Even more worrying is Pilcher’s enthusiastic support of long-discredited and unreplicated experiments, such as Robert Rosenthal’s Pygmalion research. In the experiment, teachers allegedly raised the IQs of randomly selected students who had been told that they would develop intellectually that year, simply through the power of expectation. And Ms. Pilcher was so excited to meet Ellen Langer, the Harvard psychology professor who became famous for her decades-long work on “The Handmaiden” and “Counterclockwise,” that she suspended her skepticism and didn’t even do a quick Google search to uncover what was wrong with those studies. In the former, hotel maids are said to have lost weight and lowered their blood pressure simply by being told that their activity was “exercise” rather than “work.” However, because the experimenters relied on the women’s subjective self-reports, they could not rule out whether the women actually consciously or unconsciously increased their activity or changed their diet. And the 1979 “Counterclockwise” study, which purportedly showed that forcing eight men in their 70s to live in a simulated 1959 environment for a week physically reversed their frailty and other signs of aging, was never published in a peer-reviewed journal or replicated. (This later became a made-for-TV stunt using celebrities.) In fact, Langer told participants, “If we pull this off, there’s every reason to believe we’re going to feel like we did in 1959.” There’s no prejudice there.

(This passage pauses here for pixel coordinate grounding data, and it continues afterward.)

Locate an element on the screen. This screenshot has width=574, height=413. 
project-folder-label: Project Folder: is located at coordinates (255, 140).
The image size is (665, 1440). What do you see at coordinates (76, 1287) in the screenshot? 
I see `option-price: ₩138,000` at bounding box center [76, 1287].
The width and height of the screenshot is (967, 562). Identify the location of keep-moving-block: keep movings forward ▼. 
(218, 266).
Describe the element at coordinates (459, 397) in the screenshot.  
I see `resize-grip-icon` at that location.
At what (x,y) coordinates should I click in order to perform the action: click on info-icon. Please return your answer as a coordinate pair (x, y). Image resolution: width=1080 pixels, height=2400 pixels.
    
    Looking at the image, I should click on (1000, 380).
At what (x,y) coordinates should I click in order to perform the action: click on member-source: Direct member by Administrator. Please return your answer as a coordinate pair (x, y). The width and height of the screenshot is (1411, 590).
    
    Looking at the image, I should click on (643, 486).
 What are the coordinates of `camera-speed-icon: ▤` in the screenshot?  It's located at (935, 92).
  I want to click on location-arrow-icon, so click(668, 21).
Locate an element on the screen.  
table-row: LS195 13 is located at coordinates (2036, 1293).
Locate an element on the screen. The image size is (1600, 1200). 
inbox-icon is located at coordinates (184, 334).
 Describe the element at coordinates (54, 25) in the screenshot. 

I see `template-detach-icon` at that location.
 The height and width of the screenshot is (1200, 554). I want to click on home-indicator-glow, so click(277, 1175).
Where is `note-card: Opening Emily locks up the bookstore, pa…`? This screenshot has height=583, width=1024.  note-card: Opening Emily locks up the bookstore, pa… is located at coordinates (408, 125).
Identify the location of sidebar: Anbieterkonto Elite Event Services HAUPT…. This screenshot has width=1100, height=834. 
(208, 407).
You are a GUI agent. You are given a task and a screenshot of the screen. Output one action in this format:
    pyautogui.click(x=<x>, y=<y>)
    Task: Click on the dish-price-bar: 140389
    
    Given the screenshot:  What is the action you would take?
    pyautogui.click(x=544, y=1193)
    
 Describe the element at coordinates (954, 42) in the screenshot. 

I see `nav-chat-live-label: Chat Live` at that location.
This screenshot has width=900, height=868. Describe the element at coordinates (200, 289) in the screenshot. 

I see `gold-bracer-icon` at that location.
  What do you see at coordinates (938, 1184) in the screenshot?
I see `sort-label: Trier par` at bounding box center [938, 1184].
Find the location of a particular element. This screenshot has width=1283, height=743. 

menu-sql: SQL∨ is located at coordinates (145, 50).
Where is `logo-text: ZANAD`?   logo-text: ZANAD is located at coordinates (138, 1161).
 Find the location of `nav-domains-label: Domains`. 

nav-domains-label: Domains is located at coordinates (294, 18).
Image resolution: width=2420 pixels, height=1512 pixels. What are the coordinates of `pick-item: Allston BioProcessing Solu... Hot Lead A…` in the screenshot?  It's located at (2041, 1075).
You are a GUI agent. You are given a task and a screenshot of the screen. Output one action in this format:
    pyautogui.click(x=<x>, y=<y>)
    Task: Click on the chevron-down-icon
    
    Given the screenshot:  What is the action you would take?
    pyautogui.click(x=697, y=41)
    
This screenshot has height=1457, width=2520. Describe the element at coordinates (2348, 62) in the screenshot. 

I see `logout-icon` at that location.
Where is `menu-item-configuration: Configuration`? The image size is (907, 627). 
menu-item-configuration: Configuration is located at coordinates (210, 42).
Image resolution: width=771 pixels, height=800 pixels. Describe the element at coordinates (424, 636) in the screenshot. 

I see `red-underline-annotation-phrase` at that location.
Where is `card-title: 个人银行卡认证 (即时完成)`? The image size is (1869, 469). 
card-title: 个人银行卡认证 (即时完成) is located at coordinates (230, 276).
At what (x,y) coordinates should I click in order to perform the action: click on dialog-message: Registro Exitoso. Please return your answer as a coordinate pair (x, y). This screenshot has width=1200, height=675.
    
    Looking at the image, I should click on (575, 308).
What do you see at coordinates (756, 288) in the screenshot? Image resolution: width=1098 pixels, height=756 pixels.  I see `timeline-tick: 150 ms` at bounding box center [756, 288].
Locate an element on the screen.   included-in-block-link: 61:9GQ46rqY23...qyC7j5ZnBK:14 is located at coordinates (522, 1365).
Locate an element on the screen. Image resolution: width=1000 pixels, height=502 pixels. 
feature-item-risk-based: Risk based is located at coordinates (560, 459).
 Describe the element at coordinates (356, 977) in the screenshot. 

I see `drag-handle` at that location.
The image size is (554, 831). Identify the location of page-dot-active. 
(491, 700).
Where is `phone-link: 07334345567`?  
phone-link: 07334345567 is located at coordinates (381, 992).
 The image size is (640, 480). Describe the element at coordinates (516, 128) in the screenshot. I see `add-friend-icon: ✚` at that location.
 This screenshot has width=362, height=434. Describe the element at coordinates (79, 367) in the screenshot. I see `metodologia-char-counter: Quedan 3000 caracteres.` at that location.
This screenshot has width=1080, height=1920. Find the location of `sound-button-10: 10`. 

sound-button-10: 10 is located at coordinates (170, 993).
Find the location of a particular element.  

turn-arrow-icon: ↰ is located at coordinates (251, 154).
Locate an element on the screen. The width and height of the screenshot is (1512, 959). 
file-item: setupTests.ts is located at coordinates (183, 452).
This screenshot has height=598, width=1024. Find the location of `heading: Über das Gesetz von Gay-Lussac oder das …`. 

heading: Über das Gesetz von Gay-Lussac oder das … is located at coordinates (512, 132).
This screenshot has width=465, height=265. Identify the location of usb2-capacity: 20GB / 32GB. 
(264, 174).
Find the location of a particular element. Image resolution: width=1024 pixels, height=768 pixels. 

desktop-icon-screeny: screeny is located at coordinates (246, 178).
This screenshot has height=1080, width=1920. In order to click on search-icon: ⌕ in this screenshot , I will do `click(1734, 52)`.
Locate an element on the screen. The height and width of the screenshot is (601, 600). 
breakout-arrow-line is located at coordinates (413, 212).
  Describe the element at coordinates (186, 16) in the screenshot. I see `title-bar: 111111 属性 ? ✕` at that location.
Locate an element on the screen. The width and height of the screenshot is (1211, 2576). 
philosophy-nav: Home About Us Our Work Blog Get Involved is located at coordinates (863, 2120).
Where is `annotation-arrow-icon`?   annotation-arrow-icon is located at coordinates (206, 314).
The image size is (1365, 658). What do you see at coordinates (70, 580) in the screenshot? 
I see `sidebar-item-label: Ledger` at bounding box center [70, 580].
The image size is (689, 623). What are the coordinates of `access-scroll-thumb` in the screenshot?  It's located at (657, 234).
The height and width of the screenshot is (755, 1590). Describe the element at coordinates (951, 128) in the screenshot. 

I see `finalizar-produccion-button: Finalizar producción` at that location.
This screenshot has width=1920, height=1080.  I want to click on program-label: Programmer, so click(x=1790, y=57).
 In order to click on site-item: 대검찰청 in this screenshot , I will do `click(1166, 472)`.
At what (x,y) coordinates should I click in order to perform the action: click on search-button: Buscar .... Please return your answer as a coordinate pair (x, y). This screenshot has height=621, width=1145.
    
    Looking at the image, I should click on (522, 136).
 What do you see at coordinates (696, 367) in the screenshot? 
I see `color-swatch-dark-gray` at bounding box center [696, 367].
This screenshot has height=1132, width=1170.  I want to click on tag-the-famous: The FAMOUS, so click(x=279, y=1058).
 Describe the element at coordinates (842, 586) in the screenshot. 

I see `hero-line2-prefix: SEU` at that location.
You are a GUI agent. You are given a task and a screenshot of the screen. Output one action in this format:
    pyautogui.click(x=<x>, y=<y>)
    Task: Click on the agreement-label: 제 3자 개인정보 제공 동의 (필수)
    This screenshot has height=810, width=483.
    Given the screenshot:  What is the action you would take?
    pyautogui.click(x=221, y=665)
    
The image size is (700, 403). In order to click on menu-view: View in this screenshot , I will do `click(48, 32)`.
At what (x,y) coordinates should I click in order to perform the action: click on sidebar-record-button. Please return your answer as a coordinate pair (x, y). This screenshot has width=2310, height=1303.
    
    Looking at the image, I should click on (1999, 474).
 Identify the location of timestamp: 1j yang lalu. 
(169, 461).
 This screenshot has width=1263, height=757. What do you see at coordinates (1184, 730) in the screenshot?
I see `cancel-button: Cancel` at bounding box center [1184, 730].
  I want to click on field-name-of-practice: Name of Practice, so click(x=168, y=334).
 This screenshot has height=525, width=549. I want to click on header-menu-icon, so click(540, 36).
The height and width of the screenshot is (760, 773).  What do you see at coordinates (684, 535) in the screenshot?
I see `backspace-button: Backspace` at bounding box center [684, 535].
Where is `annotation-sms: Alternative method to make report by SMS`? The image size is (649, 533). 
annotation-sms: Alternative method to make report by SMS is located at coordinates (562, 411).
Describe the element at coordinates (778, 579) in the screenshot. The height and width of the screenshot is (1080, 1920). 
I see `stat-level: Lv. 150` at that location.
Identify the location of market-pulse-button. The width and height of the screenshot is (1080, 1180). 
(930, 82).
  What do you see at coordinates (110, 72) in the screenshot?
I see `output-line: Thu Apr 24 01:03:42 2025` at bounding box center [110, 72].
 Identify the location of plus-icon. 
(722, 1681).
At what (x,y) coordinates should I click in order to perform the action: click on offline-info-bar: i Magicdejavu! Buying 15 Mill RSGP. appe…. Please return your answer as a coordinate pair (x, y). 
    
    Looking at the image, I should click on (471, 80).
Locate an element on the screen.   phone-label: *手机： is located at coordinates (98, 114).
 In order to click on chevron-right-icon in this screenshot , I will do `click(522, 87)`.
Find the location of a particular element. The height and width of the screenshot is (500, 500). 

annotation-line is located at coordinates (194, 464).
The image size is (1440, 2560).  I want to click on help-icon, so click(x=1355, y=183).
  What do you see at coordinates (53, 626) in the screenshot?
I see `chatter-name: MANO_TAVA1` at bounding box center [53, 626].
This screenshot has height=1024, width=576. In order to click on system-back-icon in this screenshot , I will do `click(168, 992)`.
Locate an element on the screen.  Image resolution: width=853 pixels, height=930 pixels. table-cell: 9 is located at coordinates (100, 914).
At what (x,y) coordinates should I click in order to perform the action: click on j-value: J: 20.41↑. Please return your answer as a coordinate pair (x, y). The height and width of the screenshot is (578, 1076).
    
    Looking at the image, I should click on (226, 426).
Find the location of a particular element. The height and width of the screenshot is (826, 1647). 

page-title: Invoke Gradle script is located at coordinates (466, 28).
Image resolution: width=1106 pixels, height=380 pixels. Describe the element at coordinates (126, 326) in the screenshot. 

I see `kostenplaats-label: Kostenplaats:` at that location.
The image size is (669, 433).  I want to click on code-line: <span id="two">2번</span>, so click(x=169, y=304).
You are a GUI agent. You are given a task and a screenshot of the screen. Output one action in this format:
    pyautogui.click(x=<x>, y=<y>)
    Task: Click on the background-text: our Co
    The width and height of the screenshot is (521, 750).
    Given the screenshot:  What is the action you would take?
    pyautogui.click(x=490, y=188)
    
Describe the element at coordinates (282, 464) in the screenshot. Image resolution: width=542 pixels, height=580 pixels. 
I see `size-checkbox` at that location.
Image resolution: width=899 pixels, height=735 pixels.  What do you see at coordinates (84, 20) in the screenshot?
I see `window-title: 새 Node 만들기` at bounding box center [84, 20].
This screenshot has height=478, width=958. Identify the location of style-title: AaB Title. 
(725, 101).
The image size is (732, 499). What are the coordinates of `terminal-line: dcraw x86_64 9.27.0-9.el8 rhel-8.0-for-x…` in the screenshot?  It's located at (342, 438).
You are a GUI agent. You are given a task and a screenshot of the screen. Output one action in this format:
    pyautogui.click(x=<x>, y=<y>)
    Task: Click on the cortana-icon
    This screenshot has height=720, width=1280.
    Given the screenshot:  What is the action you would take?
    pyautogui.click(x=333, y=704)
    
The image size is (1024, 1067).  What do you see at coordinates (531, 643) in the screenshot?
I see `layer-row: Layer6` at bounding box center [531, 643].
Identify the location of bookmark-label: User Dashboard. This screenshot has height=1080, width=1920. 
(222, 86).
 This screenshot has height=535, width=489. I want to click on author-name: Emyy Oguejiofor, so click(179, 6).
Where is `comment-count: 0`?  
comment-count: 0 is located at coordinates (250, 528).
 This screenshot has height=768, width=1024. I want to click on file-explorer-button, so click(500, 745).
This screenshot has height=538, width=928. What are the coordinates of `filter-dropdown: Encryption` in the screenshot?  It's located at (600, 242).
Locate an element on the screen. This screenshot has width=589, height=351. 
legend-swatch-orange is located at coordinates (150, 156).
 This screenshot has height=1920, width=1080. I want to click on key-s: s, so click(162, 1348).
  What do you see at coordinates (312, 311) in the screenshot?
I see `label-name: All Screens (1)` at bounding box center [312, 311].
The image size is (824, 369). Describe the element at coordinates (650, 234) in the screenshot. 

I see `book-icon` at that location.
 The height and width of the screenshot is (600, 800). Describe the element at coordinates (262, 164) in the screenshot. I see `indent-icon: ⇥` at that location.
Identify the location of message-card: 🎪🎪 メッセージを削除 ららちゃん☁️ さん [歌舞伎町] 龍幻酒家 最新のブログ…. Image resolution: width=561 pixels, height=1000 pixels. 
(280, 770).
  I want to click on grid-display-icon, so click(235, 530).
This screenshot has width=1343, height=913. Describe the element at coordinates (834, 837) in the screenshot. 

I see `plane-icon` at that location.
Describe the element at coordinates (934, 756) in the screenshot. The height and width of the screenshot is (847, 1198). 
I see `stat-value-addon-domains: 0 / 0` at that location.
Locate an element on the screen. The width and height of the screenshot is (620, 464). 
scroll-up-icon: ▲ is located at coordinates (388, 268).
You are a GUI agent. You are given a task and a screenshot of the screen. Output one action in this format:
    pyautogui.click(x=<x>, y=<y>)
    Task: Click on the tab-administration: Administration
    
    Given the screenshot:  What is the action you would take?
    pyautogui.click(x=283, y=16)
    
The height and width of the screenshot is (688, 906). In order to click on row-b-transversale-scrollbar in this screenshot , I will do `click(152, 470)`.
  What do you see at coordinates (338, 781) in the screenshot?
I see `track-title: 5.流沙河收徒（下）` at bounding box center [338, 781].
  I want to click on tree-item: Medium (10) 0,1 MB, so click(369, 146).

Although these blunders provide a temporary hiatus, Pilcher provides details of other studies that rise to the level of “wow.” In one case, 60 patients who had stopped taking statins due to intolerable side effects were persuaded to take them again. They were given 12 pills, four of which contained statins. Four contain identical-looking placebo pills. And four empty bottles. Patients used one bottle per month in a randomly prescribed order for one year and recorded their daily symptoms on their smartphones. The study was double-blind, so neither the patients nor the doctors knew which pills (or none) the participants were taking. Researchers found that 90% of the symptoms reported while taking statins were the same as those experienced while taking a placebo. This means that most of the side effects of statins are caused by expectations rather than the contents of the pill.
You have nothing to lose and a world of delicious bread could be gained.
In the final chapter, Pilcher suggests ways to counter, if not overcome, the effects of nocebos. Please reconsider the after-effects of an injection as evidence that the medicine is working, rather than as a painful “side effect.” If you need medication, remember that 20 percent of people taking it experience headaches, and focus on the 80 percent who don’t. Additionally, if you have been diagnosed with a serious illness, you can request “individual informed consent” from your doctor. This means you can tell about serious symptoms that may require medical attention, but not the mild symptoms that are more likely to be caused by nocebos. And if you’re one of the thousands of people who think you’re allergic to gluten, unlike people with celiac disease, you definitely are, then why not ask a friend or partner to do a nice double-blind experiment? You have nothing to lose and a world of delicious bread could be gained.